Bern ist berühmt für seine UNESCO-geschützte Altstadt. Dass es in einem Untergeschoss der Universität auch antike Statuen aus griechischer und römischer Zeit gibt, wissen nur die wenigsten. Zu Besuch bei der Archäologin Josy Luginbühl im Reich der Götter, Göttinnen und Philosophen.
Josy Luginbühl, promovierte Archäologin und Kuratorin der Berner Abguss-Sammlung, ist erst 36jährig. Aber ihr Fachwissen reicht mehr als 2000 Jahre zurück, in die Zeit der Griechen und Römer: In den Katakomben eines Uni-Gebäudes an der Hallerstrasse 12 im Berner Länggass-Quartier liegt ein antiker Schatz verborgen. Im Reich der über 200 Gips-Statuen und -Köpfe von Göttinnen und Göttern, Philosophinnen und Philosophen, von Soldaten und schönen Frauen ist die Archäologin zu Hause.
Berner Odyssee
Wie kamen die Objekte nach Bern? Josy Luginbühl erklärt: «Ihren Anfang nahm die Antikensammlung im Jahr 1806, als der alte Stadtstaat Bern die Abgüsse als Vorlage für die Zeichenschule der Berner Akademie in Paris bestellte.» Im Lauf der Jahre wuchs die Sammlung kontinuierlich an. Ab 1864 wurden die Figuren während fünfzehn Jahre im Bundes-Ratshaus, dem heutigen Bundeshaus West ausgestellt, bevor sie 1879 in das neu gebaute Kunstmuseum einzogen.
Zu Beginn des 20. Jahrhunderts verloren museale Gipsabgüsse allerdings an Popularität. Ihnen fehlte es laut der Direktion des Kunstmuseums angeblich an Echtheit. So wurden die Kopien in den 1930er Jahren aus dem Museum verbannt. Für eine noch drastischere, endgültige Lösung plädierte der bekannte Maler und damalige Co-Direktor, Cuno Amiet: «Diese Gipse soll man in die Aare werfen, sie verderben nur den guten Geschmack unserer heutigen Künstler», liess er verlauten.
Eingang zur Antikensammlung in der Berner Länggasse.
Doch dazu sollte es nicht kommen: Nach einer Zeit der Zwischenlagerung auf dem Estrich des Gymnasiums Kirchenfeld rettete in den 1970er Jahren der damalige Leiter des Archäologischen Seminars der Universität Bern, Professor Hans Jucker, die Sammlung und machte diese wieder der Öffentlichkeit zugänglich. Seit 1994 befindet sich die Antikensammlung am heutigen Standort, in den ehemaligen Lagerräumen des Kartenverlages Kümmerli & Frey.
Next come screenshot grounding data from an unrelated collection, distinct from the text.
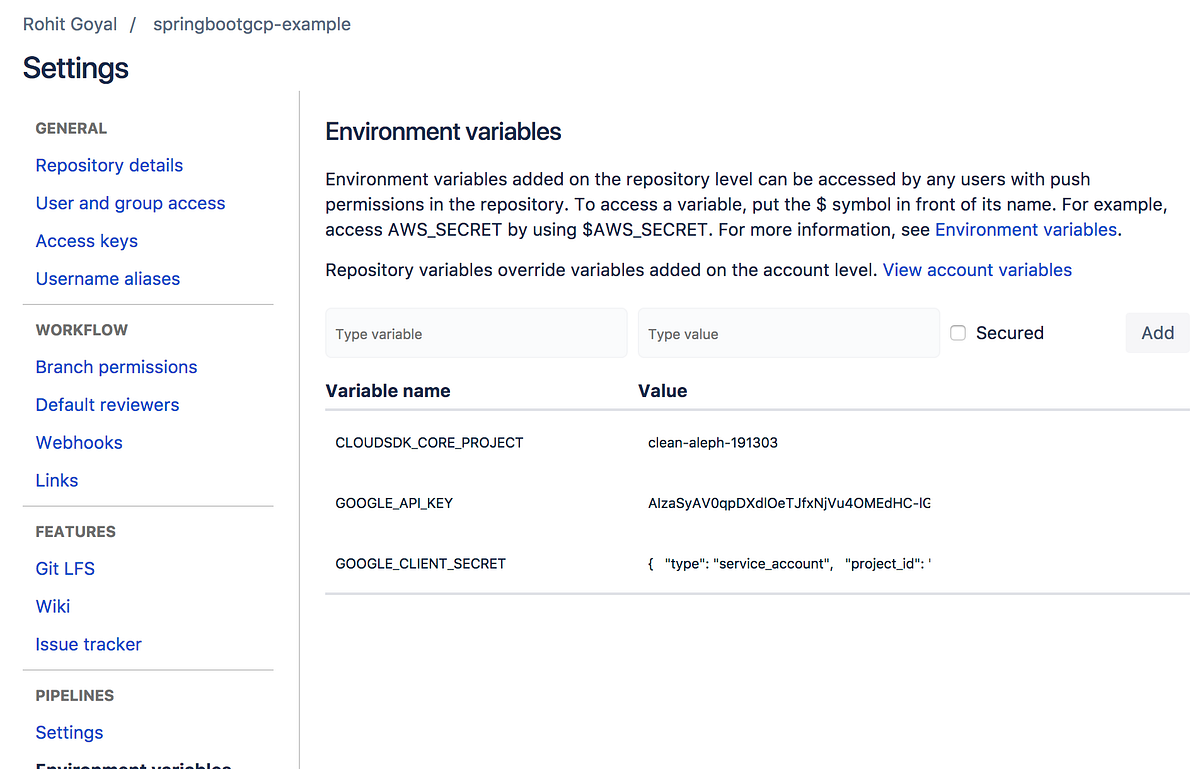
Task: Click the Add button to save variable
Action: (1157, 332)
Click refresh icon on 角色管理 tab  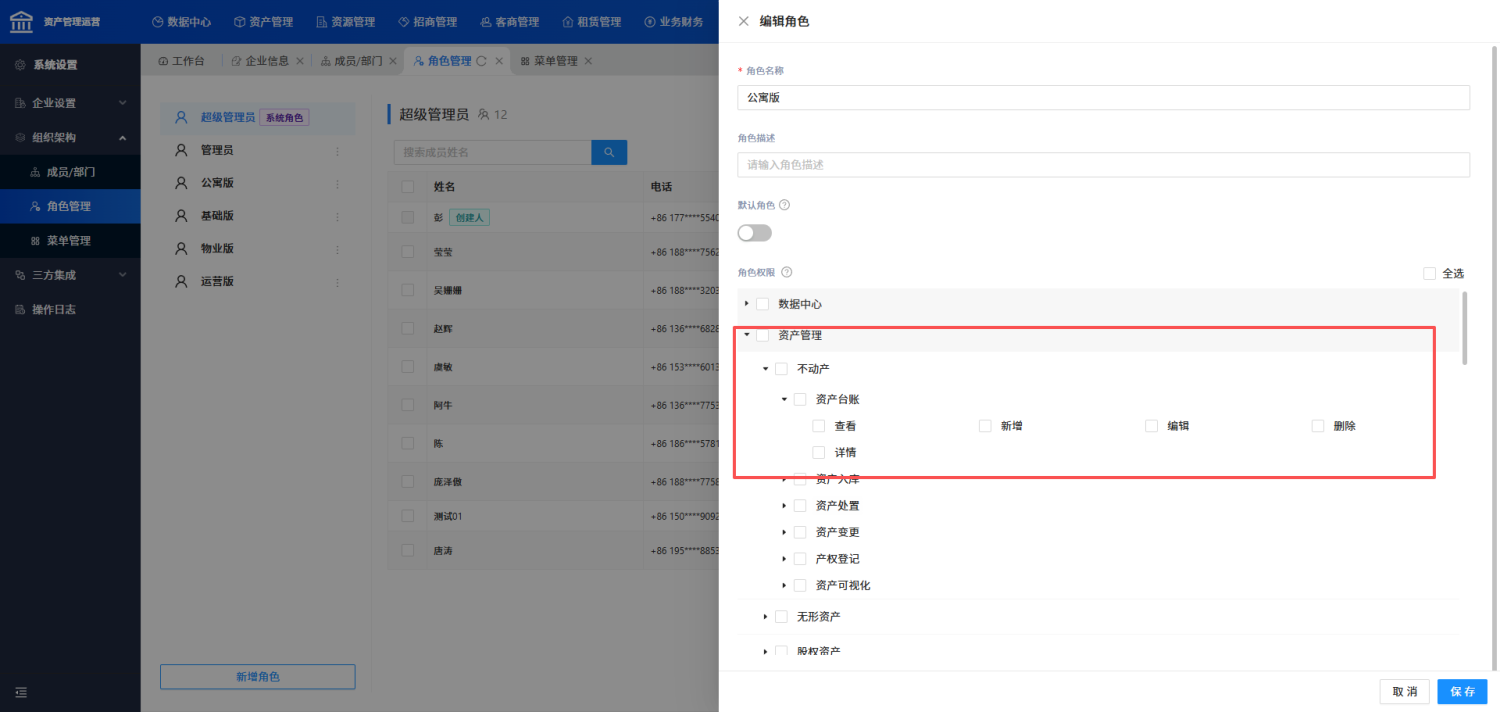coord(481,61)
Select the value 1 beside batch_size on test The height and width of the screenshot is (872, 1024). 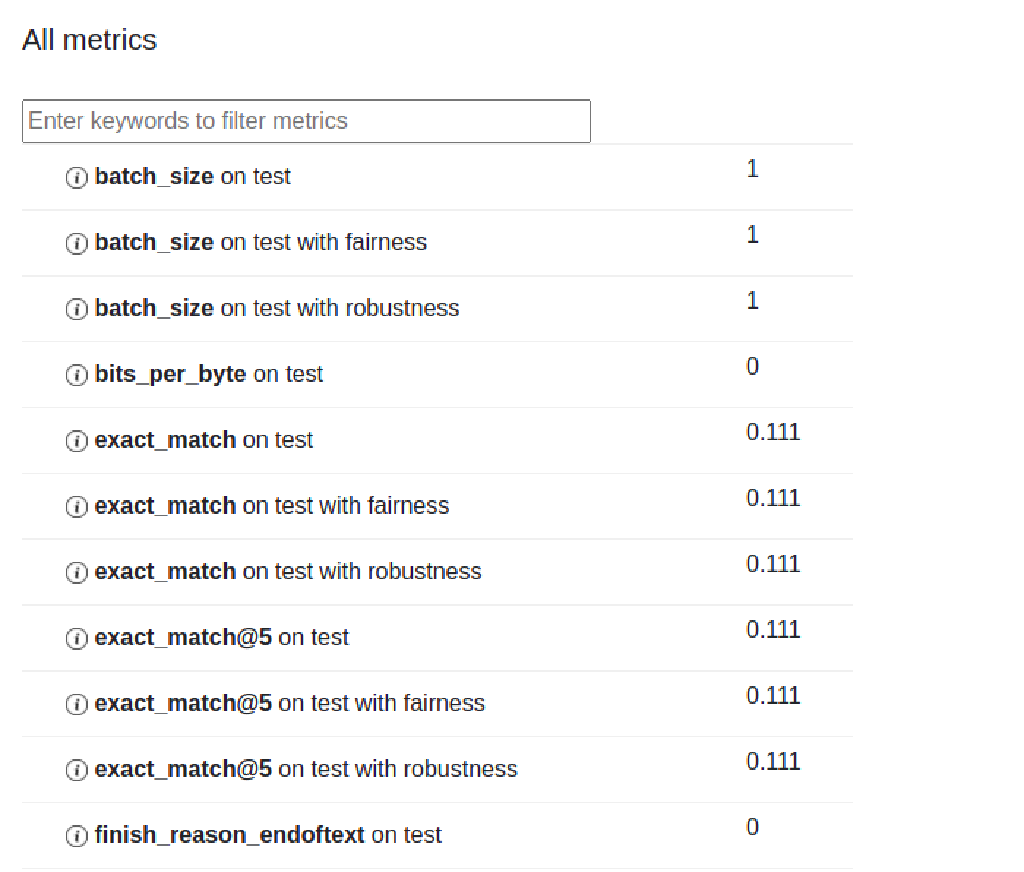pyautogui.click(x=752, y=169)
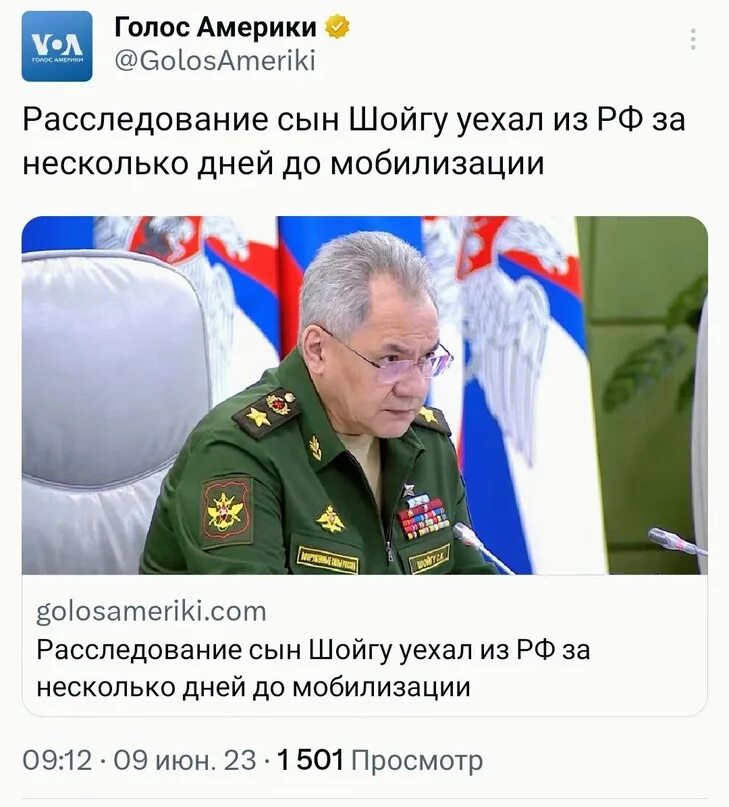The height and width of the screenshot is (807, 729).
Task: Open the link card preview image
Action: coord(364,395)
Die Studiensammlung ausgewählter antiker Originale wurde 2018 zusammen mit dem Institut für Archäologische Wissenschaften an die Mittelstrasse 43 umgezogen, wo bald eine neue Sonderausstellung eröffnet werden wird.
Wer ist Josy Luginbühl?
Heute ist Josy Luginbühl Hüterin über die 200 Statuen, Köpfe, Wandreliefs im Berner Untergrund. Sie hat sich seit ihrer Jugend für das Leben und den Alltag in früheren Jahrhunderten interessiert. Politische oder kriegerische Ereignisse waren weniger ihr Ding. Nach der Matura studierte sie an der Universität Bern Archäologie und im Nebenfach Kunstgeschichte.
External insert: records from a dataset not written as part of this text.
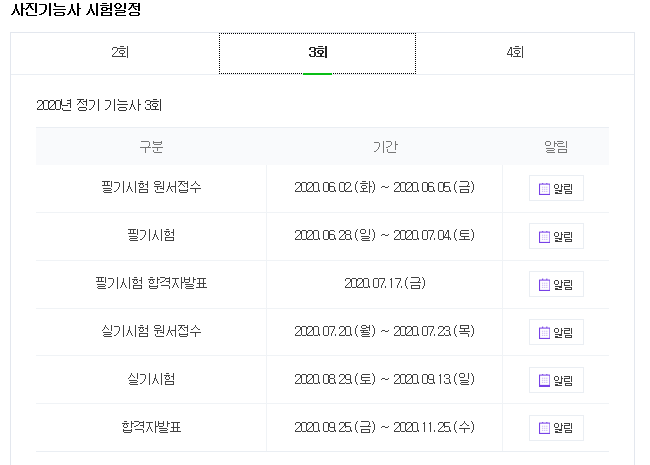650x465 pixels.
Task: Click the 실기시험 원서접수 date range
Action: click(x=384, y=331)
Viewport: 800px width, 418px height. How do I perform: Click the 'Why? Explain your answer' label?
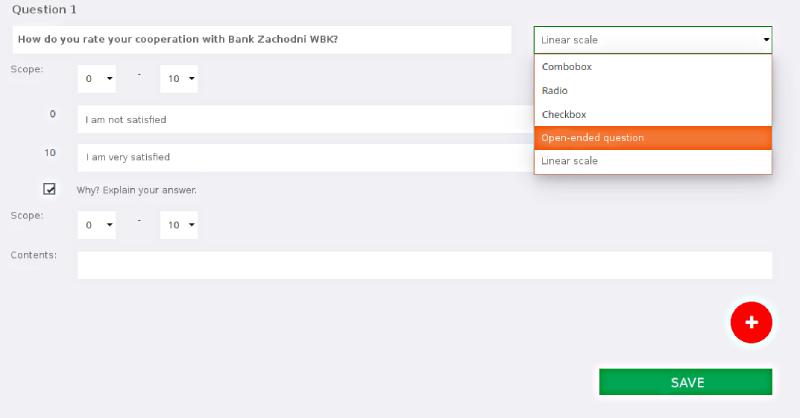pyautogui.click(x=136, y=190)
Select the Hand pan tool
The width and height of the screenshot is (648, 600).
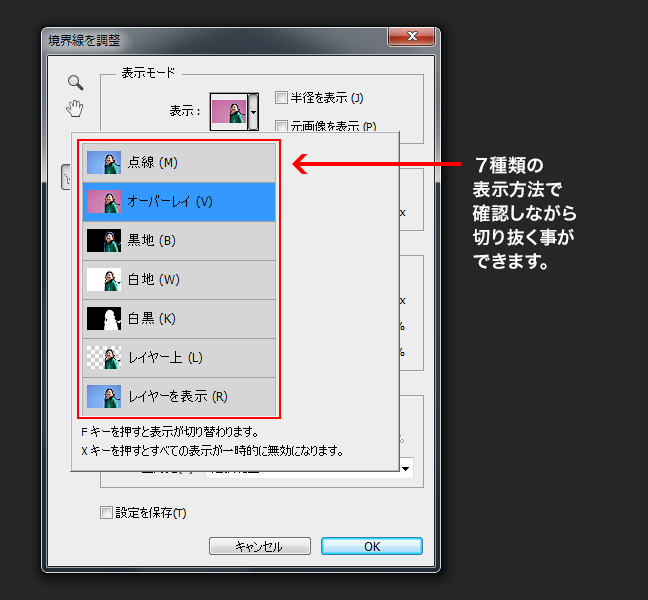pyautogui.click(x=74, y=108)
Während des Studiums arbeitete sie als Tutorin und Hilfsassistentin, organisierte für das Institut Veranstaltungen wie beispielsweise die Teilnahme der Antikensammlung an der jährlichen Museumsnacht. Nach dem Masterabschluss absolvierte sie einen Forschungsaufenthalt in Rom und erhielt in Bern eine Stelle als wissenschaftliche Assistentin der Antikensammlung. In dieser Zeit schrieb sie ihre Dissertation über die Lese- und Schreibfähigkeit der Römerinnen.
Büste eines Dioskuren.
Archaik und Klassik
Den Rundgang durch die Sammlung beginnen wir in der archaischen Zeit, rund 700 bis rund 500 Jahre vor Christus: «Als die Perser im Jahr 490 vor Christus Athen überfielen, wurden viele Statuten beschädigt und beim Wiederaufbau der Stadt für die Terrassierung verwendet», erklärt Josy Luginbühl. Dank dieser Rettungsaktion blieben sie der Nachwelt erhalten. Die Statuen der Archaik seien sehr symmetrisch gefertigt und hätten charakteristische, mandelförmige Augen. Wer darin ägyptische Züge sieht, hat nicht unrecht.
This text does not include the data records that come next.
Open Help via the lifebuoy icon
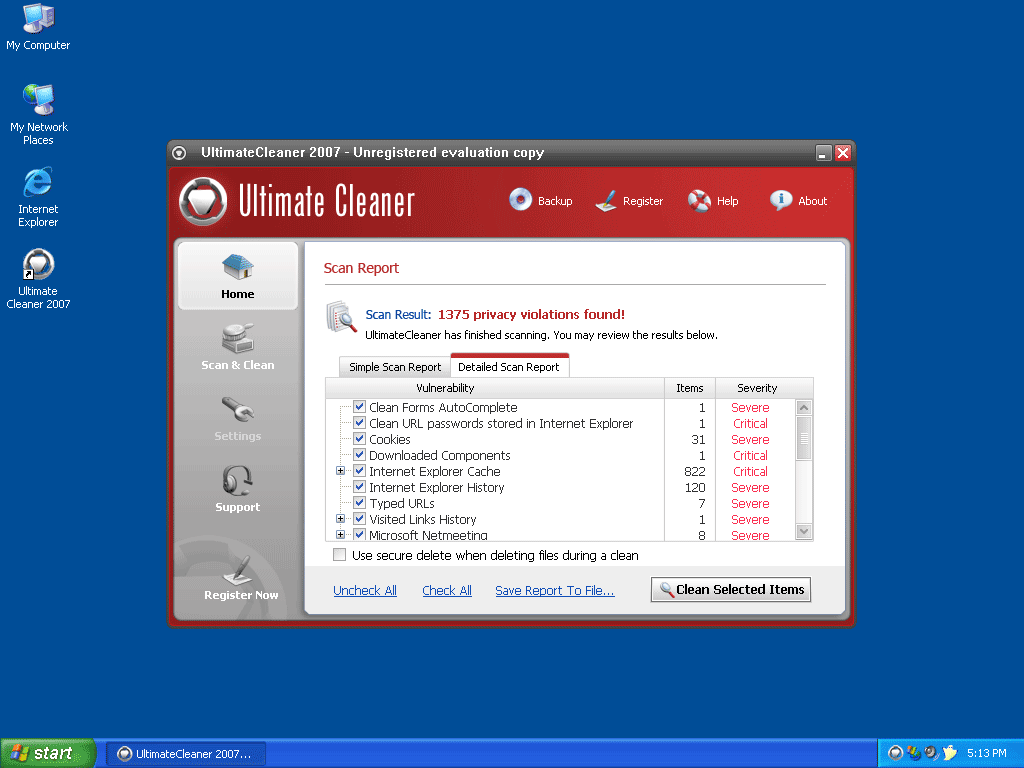Viewport: 1024px width, 768px height. coord(699,201)
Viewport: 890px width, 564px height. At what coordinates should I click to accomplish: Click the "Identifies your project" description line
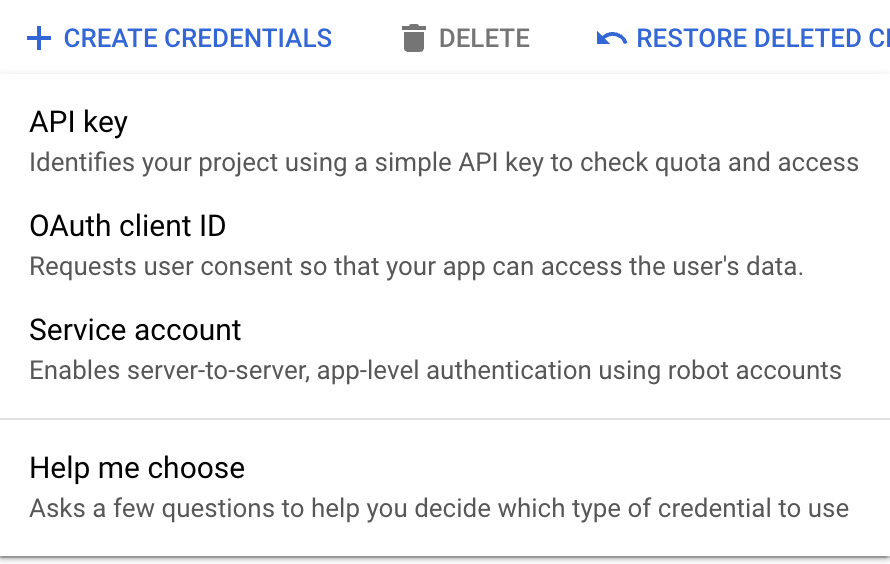click(443, 162)
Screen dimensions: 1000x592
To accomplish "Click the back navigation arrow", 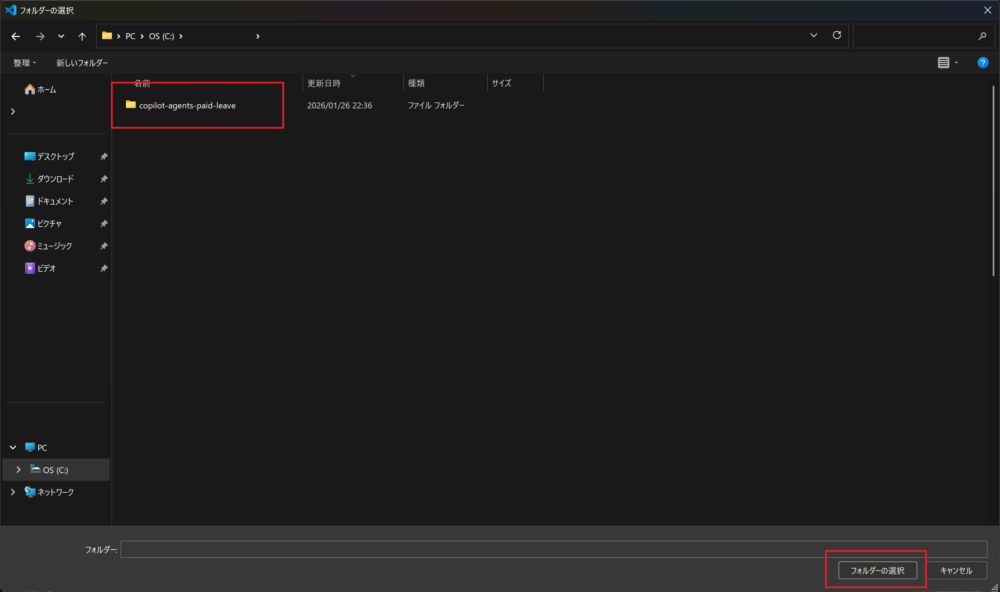I will pyautogui.click(x=16, y=36).
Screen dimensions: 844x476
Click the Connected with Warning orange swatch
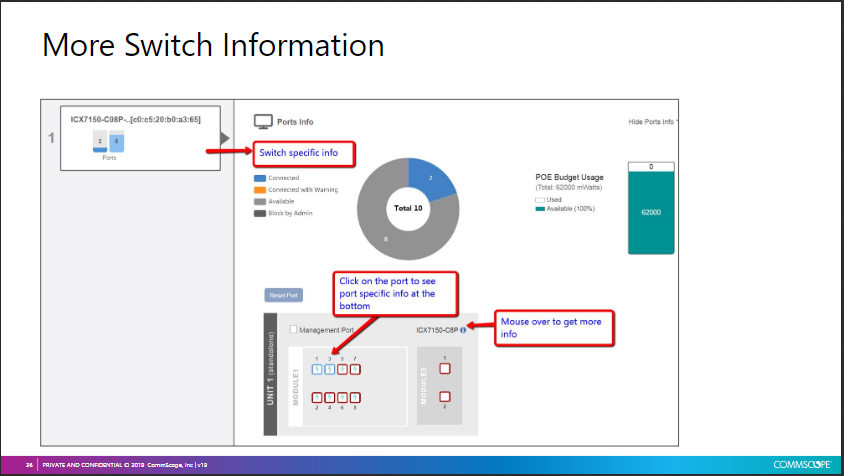point(259,189)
Frauenstatuen sind aufwändig frisiert, reich bekleidet und mit Schmuck ausgestattet. Trotzdem wirken die Idealformen rein, eher kalt und einfach. Die männlichen Pendants wurden zumeist nackt dargestellt. Typisch für diese Epoche ist das sogenannte «archaische Lächeln», so die Archäologin.
Die Kuratorin und Kaiser Augustus.
Auf die Archaik folgte die Epoche der Klassik (490/480 bis circa 330 vor Christus). Deren Bildsprache ist freier und dynamischer. Die Gesichter wirken individueller, entspannter, Statuen zeigen Gesten und stellen Themen dar. Die überlebensgrosse Statue von Kaiser Augustus (mit Panzer / 31. v. Chr. bis 14. n. Chr.) wirkt ernst, wie es sich für einen Kaiser gehört. «Jede Dynastie hatte ihren Stil», erklärt Josy Luginbühl: Die Soldatenkaiser blickten streng in die Welt. Die Philosophenstatuen haben fast alle einen Bart und machen einen nachdenklich-intellektuellen Eindruck. Bei Pollux, einem der Dioskuren, sind Locken sowie Iris-Abdrücke erkennbar. Der Kopf ist konstantinisch.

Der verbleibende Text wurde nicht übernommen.